Em oito meses deste ano suicidaram-se nas cadeias portuguesas oito presos. É um número que quadriplica o número de suicídios ocorridos no mesmo período do ano passado. A Associação Portuguesa de Apoio ao Recluso (APAR) diz que, em parte, a culpa é dos juizes dos tribunais de Execução de Penas, que terão sido responsáveis por atrasos na apreciação dos pedidos de liberdade condicional. Fontes judiciais confirmam que, em alguns tribunais, houve atrasos devido à falta de pessoal.
Na Direcção-Geral dos Serviços Prisioais (DGSP) o número de suicídios deste ano acaba por ser desvalorizado quando comparado com a média verificada no meio livre.
A APAR, por intermédio do seu secretário-geral, Vítor Ilharco, pega no último suicídio verificado numa cadeia portuguesa - no Estabelecimento Prisional de Coimbra, no final de Julho - para responsabilizar os tribunais. "A morte de Virgílio Trindade [apareceu enforcado na cela horas depois de ter regressado de uma saída precária] é um dos exemplos do que de mau pode acontecer face ao mau funcionamento dos tribunais". Segundo o dirigente da APAR, o recluso em causa terá sido afectado pelo facto de um tribunal não especificado não ter procedido ao cúmulo jurídico de uma das penas a que estava condenado, vindo, segundo afirmou, a ser "condenado duas vezes" pelo mesmo delito. Esta versão não foi, no entanto, confirmada por fontes judiciais contactadas pelo PÚBLICO e nem sequer foi admitida como verdadeira pelo próprio director da DGSP, Rui Sá Gomes.
A mesma fonte judicial, que solicitou anonimato, confirmou, no entanto, que se têm verificado ao longo deste ano "alguns atrasos" na apreciação dos pedidos de liberdade condicional.

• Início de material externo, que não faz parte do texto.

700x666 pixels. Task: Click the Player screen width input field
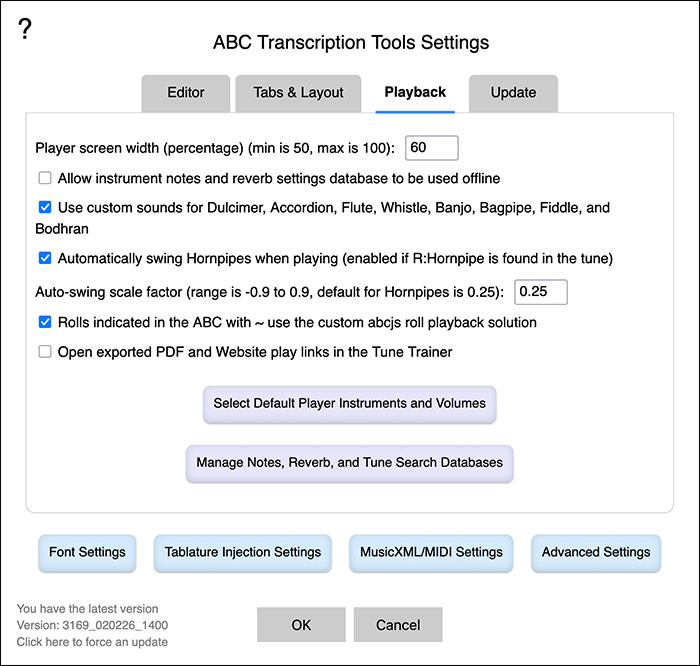(x=431, y=148)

Esses atrasos, que segundo adiantou o mesmo responsável se verificaram em tribunais de Execução de Penas da região Norte, foram uma consequência "da falta de meios humanos". "Actualmente o problema já está solucionado", adiantou outro responsável conhecedor do problema.
Para o director da DGSP, os "eventuais" problemas de falta de pessoal nos tribunais não serão os responsáveis pelo número de suicídios. "A questão [oito suicídios nos primeiros oito meses contra apenas dois em igual período de 2011] não pode resultar numa leitura que aponta para uma eventual degradação das condições do sistema prisional. Recorda que durante todo o ano passado se verificaram 11 suicídios nas cadeias portuguesas, sendo que apenas dois ocorreram no primeiro semestre. Que dizer então em relação ao número de mortes verificadas na segunda metade do ano?"

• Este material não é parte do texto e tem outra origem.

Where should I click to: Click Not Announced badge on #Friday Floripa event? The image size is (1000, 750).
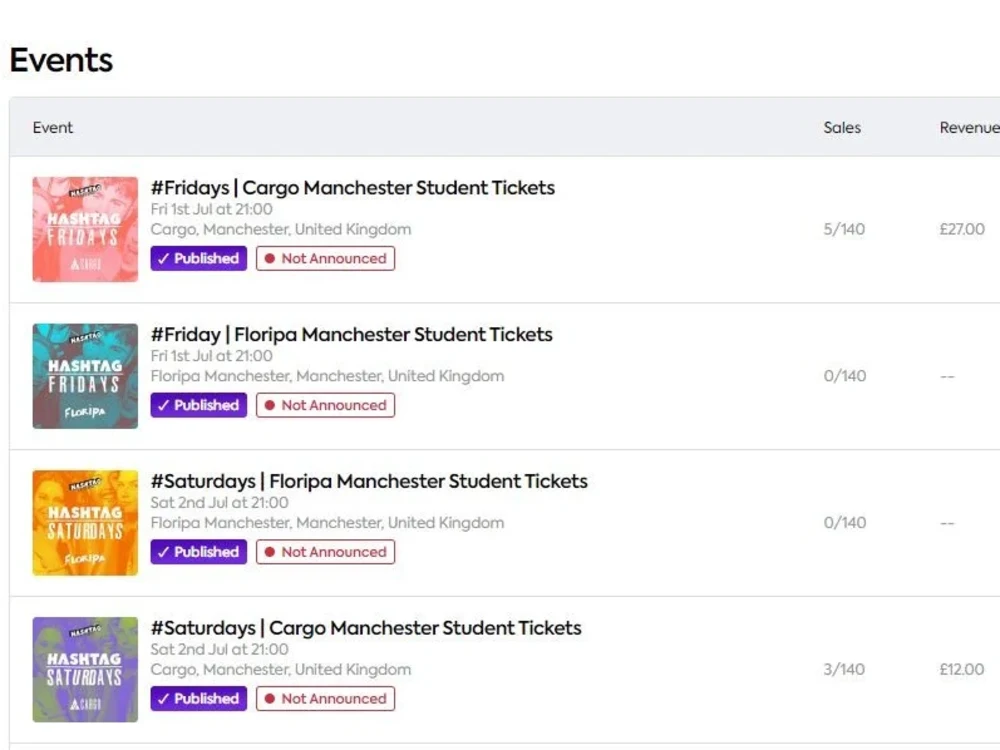tap(325, 405)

Rui Sá Gomes lembrou depois que a actual taxa de suicídios no meio prisional é "muito inferior" à taxa de suicídios no meio livre. "O Programa de Prevenção de Suicídios que existe na DGSP inclui psicólogos, psiquiatras, guardas prisionais, enfermeiros, visitas e os próprios reclusos que convivem com aqueles que possam estar mais expostos. Os números dão razão quanto ao êxito do programa. Em anos anteriores o número de suicídios chegava facilmente às duas dezenas, o que ultimamente não acontece. Infelizmente não é possível contabilizar o número de mortes que se evitam devido à intervenção de todos os que estão incluídos no programa".

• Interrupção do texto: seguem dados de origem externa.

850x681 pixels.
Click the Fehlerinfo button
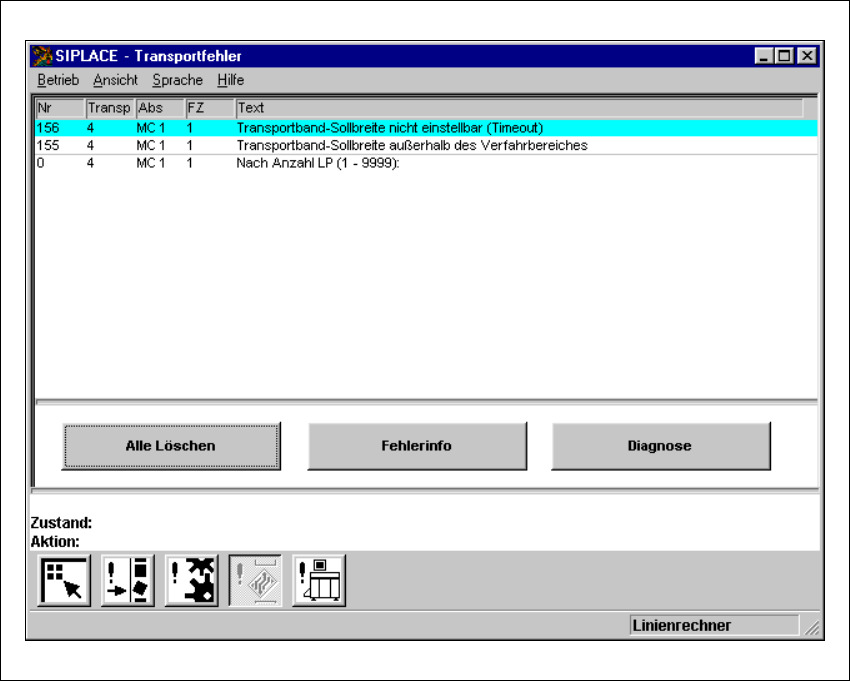tap(416, 446)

As patologias e depressões associadas ao meio prisional continuam a ser as principais causas dos suicídios dos reclusos, os quais optam, em 100% dos casos, pelo enforcamento. "Infelizmente não é possível evitar todas as mortes, pelo que ninguém pode garantir que, por muitos melhoramentos que se façam no sistema prisional, alguém venha um dia a garantir que não existirão mais suicídios", acrescentou Rui Sá Gomes, da DGSP.